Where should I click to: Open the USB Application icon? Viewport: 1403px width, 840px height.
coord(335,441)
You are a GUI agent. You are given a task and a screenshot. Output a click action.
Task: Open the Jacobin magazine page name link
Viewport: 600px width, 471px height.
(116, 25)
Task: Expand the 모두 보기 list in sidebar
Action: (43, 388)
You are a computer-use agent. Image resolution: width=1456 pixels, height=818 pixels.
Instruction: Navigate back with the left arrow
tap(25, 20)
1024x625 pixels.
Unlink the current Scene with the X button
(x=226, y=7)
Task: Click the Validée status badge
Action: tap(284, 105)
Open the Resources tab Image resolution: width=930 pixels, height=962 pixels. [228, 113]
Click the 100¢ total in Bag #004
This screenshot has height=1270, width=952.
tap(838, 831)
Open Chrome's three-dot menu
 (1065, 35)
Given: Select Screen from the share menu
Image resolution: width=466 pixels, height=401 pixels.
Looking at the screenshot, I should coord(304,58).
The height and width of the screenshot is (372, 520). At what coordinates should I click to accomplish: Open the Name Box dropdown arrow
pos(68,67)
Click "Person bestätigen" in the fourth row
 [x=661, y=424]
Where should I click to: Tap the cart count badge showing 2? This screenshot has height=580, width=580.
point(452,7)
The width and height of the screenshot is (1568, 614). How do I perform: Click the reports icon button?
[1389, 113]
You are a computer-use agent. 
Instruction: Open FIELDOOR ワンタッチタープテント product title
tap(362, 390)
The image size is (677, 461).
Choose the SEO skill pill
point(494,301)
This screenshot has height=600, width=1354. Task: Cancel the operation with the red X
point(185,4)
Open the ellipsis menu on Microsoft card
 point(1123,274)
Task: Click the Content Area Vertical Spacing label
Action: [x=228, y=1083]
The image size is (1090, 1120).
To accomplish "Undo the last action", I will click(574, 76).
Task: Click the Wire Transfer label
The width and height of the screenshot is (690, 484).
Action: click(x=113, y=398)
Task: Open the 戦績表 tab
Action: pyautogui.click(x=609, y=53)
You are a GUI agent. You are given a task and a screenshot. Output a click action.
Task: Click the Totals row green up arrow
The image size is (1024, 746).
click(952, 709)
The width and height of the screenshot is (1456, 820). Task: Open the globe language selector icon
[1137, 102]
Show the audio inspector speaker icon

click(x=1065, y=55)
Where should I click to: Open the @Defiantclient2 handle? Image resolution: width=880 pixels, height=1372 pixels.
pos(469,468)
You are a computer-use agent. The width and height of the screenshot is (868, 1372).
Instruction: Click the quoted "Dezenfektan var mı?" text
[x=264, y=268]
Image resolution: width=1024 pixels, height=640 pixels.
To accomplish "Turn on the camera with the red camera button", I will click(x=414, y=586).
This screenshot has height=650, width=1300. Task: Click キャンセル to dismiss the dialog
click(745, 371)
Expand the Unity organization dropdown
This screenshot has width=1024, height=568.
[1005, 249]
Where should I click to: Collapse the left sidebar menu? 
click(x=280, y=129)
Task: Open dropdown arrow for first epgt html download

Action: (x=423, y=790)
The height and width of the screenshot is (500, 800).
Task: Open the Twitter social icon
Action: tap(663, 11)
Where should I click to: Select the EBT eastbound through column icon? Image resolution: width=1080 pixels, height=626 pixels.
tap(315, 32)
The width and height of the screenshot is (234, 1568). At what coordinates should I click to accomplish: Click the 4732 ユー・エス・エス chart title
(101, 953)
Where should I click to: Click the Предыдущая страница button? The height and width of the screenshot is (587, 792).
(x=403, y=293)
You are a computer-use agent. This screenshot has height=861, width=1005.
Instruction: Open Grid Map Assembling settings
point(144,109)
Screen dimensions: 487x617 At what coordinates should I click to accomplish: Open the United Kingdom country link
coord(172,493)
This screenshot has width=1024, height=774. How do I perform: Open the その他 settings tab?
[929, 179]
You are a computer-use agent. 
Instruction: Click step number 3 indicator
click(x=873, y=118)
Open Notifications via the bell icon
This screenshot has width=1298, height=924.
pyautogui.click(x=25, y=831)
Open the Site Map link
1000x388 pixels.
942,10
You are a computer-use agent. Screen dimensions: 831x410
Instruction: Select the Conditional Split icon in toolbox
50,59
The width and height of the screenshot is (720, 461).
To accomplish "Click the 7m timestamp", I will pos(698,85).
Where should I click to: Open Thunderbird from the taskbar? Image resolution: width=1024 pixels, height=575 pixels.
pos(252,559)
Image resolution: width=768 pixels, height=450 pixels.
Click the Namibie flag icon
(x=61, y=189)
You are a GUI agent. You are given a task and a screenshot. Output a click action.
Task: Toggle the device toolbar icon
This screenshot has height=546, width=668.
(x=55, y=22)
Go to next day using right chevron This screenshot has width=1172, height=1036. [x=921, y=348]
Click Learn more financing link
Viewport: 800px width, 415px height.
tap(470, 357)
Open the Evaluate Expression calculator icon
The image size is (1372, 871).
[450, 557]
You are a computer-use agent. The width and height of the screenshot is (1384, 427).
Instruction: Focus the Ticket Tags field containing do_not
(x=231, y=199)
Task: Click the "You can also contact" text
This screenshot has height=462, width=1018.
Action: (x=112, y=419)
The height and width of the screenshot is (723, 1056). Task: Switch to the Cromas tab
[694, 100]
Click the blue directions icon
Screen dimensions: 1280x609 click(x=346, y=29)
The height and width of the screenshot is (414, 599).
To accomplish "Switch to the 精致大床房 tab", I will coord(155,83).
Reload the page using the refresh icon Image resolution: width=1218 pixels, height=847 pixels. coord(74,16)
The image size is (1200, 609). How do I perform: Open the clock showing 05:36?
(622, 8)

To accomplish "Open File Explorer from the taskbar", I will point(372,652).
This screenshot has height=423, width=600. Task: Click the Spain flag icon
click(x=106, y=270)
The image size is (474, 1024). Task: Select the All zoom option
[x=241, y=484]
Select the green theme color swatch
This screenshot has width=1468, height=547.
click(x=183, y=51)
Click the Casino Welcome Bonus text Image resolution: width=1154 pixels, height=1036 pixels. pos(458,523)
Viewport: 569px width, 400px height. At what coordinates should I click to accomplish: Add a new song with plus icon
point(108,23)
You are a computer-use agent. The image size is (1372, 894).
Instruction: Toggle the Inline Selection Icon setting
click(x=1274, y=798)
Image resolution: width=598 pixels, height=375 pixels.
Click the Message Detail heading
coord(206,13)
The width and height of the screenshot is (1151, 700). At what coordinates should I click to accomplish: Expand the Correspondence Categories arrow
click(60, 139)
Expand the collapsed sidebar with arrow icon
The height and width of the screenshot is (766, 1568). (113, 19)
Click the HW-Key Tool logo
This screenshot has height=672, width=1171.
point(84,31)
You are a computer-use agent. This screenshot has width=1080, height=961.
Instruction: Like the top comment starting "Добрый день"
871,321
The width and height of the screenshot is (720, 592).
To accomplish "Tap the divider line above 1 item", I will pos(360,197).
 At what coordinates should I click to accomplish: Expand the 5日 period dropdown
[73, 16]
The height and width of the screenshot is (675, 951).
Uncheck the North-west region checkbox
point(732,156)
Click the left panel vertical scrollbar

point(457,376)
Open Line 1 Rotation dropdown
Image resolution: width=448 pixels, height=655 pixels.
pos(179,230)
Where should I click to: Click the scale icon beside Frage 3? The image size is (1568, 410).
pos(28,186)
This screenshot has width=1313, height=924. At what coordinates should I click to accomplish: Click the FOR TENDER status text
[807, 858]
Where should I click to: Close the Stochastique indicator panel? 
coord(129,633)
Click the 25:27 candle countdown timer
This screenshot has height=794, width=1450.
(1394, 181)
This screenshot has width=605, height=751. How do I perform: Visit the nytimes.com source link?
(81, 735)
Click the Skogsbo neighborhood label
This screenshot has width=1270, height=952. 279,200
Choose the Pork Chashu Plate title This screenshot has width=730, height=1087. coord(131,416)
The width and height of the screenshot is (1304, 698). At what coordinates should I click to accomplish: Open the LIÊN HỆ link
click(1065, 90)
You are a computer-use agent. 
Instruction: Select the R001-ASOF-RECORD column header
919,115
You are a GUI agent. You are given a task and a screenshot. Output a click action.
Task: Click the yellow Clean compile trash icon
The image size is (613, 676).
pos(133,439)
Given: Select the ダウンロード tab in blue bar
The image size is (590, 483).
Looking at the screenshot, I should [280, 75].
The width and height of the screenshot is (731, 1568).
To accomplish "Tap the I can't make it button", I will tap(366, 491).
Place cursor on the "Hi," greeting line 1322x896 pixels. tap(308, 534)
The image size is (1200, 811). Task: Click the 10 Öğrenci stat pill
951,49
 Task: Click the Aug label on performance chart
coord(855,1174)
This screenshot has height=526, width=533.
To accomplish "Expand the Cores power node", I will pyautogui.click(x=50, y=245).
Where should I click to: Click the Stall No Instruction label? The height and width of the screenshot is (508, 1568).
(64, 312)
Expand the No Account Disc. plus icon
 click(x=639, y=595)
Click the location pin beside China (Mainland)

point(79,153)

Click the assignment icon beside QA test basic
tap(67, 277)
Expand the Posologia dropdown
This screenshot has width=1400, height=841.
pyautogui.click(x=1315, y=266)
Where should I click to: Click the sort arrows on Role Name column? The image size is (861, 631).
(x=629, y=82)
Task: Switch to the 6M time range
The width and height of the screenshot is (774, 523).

-=-=-=-=-

# WHAT TO DO
Say how many lines of the data above have the string "page" in them, and write nothing besides that number.

# EXERCISE OUTPUT
2